WHAT THIS TASK INVOLVES:
Tally every line in the data that has the word "agent" and report only the total.

(Stored data entries)
[Start of section]

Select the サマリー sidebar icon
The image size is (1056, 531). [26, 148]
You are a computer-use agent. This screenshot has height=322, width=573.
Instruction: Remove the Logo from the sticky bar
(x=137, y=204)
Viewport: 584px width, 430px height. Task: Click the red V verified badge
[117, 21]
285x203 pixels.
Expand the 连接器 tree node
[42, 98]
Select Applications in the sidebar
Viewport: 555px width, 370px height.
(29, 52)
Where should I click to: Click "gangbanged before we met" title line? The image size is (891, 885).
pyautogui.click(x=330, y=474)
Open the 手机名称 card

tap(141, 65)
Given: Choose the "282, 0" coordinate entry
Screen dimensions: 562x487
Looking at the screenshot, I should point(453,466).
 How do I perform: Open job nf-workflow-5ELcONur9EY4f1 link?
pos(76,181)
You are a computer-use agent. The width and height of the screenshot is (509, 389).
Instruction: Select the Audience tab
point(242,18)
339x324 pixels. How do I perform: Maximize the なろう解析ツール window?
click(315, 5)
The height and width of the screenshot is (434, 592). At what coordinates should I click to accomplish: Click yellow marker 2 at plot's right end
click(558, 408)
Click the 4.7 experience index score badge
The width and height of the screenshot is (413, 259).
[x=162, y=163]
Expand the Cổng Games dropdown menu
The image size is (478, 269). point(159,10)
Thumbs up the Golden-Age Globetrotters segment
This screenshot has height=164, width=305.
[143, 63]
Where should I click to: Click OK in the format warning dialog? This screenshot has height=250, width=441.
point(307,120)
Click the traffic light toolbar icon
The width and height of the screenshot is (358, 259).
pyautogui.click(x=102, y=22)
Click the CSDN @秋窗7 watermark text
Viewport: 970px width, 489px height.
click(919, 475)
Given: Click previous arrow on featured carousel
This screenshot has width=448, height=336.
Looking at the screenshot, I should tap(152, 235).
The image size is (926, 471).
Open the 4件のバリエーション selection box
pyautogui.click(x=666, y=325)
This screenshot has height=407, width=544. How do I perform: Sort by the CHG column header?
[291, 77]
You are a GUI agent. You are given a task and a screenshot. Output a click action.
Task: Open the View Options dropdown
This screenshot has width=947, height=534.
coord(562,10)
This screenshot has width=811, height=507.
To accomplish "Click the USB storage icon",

[End of section]

SOLVED EXERCISE:
3